→ TASK OBJECTIVE
Output exactly the lines from the line with "Task: Click the Nat column header" through the end of the records below. Include nothing else.

Stored data:
_ _ _
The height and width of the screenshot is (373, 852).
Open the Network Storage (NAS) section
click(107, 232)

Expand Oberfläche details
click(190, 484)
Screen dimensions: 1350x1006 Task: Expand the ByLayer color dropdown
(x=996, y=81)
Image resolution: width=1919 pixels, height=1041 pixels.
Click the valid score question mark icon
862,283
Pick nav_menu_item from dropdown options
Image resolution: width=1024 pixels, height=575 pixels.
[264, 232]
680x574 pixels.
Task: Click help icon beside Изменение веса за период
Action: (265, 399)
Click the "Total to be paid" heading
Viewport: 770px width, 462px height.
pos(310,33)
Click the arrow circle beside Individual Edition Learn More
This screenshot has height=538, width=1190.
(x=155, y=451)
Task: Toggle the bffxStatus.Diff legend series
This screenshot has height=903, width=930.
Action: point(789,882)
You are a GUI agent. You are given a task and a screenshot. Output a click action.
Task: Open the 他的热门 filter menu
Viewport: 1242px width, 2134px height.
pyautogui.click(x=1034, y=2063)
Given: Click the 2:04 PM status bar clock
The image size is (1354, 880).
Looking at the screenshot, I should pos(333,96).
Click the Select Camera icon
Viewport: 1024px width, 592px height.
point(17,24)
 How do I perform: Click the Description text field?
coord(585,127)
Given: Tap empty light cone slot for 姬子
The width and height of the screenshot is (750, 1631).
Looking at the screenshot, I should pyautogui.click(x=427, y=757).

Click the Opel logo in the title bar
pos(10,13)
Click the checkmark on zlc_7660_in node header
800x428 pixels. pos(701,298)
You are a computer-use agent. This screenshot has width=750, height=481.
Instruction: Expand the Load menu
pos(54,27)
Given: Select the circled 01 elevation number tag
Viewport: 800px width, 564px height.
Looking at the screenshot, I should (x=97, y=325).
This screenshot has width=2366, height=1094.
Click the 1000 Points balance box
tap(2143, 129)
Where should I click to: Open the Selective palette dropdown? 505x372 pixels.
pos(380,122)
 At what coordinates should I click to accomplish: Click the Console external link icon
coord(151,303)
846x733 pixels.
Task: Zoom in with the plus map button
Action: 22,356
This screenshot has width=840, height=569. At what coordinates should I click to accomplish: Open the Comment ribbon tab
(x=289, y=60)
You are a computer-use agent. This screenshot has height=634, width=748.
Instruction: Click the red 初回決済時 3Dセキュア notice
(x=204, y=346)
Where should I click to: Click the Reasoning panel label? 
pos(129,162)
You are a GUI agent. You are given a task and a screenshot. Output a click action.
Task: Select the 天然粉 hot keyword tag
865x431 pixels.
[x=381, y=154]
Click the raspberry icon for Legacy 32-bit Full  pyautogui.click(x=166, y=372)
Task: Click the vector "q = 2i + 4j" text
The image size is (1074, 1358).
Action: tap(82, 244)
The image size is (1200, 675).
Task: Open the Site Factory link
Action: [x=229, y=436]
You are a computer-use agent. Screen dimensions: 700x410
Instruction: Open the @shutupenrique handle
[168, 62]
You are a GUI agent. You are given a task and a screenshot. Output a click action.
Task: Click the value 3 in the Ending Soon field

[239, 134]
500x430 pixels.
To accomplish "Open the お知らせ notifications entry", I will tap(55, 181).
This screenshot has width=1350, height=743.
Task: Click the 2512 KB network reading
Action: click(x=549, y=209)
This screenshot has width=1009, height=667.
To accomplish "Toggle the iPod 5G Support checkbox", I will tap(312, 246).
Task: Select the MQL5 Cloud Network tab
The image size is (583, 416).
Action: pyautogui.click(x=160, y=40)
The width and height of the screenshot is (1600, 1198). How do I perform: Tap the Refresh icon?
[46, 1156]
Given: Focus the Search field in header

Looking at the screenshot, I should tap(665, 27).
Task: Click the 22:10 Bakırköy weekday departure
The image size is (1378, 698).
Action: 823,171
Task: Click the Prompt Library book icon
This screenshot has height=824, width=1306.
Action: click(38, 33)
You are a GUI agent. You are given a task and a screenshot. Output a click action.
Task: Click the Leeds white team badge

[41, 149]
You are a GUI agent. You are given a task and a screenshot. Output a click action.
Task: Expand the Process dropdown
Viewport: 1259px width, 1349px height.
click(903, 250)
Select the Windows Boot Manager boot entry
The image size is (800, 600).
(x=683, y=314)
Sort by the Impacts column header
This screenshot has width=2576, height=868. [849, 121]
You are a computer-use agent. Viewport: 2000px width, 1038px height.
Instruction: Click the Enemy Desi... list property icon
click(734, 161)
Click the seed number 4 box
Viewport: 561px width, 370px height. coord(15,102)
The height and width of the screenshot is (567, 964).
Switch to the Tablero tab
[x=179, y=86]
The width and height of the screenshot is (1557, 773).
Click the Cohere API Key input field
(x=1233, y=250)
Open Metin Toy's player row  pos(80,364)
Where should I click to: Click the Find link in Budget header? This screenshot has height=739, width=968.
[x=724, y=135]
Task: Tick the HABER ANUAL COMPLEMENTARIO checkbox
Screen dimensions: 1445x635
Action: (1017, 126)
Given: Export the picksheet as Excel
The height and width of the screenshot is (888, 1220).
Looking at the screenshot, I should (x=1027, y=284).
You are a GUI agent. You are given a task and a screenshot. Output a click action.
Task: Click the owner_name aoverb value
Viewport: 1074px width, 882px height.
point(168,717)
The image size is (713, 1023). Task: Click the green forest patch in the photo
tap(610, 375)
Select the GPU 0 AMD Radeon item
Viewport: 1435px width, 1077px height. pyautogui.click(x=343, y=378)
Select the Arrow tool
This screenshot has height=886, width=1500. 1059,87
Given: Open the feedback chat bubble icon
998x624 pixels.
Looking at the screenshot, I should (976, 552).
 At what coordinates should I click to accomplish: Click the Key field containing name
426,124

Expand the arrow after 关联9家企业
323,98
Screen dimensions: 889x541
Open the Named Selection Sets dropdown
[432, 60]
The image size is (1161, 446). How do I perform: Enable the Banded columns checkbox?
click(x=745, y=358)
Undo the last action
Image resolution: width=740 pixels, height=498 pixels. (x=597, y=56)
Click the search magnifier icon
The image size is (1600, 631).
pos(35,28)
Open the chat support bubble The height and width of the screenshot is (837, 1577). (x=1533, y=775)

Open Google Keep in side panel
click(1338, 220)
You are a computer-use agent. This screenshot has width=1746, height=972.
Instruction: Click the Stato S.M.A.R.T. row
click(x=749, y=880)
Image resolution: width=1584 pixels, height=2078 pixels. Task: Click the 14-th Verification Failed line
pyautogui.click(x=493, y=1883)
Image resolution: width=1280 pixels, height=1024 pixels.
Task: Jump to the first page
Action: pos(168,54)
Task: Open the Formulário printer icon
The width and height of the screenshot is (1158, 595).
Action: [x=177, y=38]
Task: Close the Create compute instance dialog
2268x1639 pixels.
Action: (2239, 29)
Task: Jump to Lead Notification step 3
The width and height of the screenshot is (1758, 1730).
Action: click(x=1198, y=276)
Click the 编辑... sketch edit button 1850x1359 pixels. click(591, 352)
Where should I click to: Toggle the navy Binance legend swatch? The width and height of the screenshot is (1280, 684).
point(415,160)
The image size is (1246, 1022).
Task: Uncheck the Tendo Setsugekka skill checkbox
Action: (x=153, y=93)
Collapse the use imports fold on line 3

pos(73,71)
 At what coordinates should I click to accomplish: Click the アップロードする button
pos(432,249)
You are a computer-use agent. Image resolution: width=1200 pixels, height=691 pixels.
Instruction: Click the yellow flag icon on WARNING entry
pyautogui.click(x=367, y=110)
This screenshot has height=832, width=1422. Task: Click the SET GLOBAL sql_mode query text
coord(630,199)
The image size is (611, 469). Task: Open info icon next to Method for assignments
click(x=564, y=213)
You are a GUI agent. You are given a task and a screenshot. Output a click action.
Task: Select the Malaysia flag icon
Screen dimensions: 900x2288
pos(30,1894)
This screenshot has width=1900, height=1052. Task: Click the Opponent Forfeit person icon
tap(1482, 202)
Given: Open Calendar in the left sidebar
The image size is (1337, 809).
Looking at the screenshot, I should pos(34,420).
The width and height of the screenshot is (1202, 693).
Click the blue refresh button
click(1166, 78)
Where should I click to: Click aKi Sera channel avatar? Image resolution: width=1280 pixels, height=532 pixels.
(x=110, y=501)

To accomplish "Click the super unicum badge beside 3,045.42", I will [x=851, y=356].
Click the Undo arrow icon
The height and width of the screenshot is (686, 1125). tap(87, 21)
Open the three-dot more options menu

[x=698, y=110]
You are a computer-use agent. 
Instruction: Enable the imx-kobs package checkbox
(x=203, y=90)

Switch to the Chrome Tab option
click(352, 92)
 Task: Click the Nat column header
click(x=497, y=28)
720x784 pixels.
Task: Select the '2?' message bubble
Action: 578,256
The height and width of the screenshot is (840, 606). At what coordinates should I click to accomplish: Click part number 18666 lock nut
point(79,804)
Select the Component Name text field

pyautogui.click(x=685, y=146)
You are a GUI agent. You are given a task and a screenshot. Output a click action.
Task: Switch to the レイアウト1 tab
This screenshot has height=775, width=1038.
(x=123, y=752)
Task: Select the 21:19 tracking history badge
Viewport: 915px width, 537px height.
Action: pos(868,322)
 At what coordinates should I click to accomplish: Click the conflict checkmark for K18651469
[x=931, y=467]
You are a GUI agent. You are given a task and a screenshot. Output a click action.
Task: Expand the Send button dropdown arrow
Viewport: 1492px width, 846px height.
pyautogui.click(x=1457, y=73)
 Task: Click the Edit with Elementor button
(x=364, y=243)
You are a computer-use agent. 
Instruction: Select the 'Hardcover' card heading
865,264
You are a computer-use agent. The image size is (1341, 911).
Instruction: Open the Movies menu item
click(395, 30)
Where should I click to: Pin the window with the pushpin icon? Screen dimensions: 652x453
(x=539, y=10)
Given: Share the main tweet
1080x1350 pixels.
_ _ _
→ RESPONSE FOR THIS EXERCISE
 Task: Click the Nat column header
click(x=497, y=28)
720x784 pixels.
Task: Select the '2?' message bubble
Action: 578,256
The height and width of the screenshot is (840, 606). At what coordinates should I click to accomplish: Click part number 18666 lock nut
point(79,804)
Select the Component Name text field

pyautogui.click(x=685, y=146)
You are a GUI agent. You are given a task and a screenshot. Output a click action.
Task: Switch to the レイアウト1 tab
This screenshot has height=775, width=1038.
(x=123, y=752)
Task: Select the 21:19 tracking history badge
Viewport: 915px width, 537px height.
Action: pos(868,322)
 At what coordinates should I click to accomplish: Click the conflict checkmark for K18651469
[x=931, y=467]
You are a GUI agent. You are given a task and a screenshot. Output a click action.
Task: Expand the Send button dropdown arrow
Viewport: 1492px width, 846px height.
pyautogui.click(x=1457, y=73)
 Task: Click the Edit with Elementor button
(x=364, y=243)
You are a computer-use agent. 
Instruction: Select the 'Hardcover' card heading
865,264
You are a computer-use agent. The image size is (1341, 911).
Instruction: Open the Movies menu item
click(395, 30)
Where should I click to: Pin the window with the pushpin icon? Screen dimensions: 652x453
(x=539, y=10)
Given: Share the main tweet
1080x1350 pixels.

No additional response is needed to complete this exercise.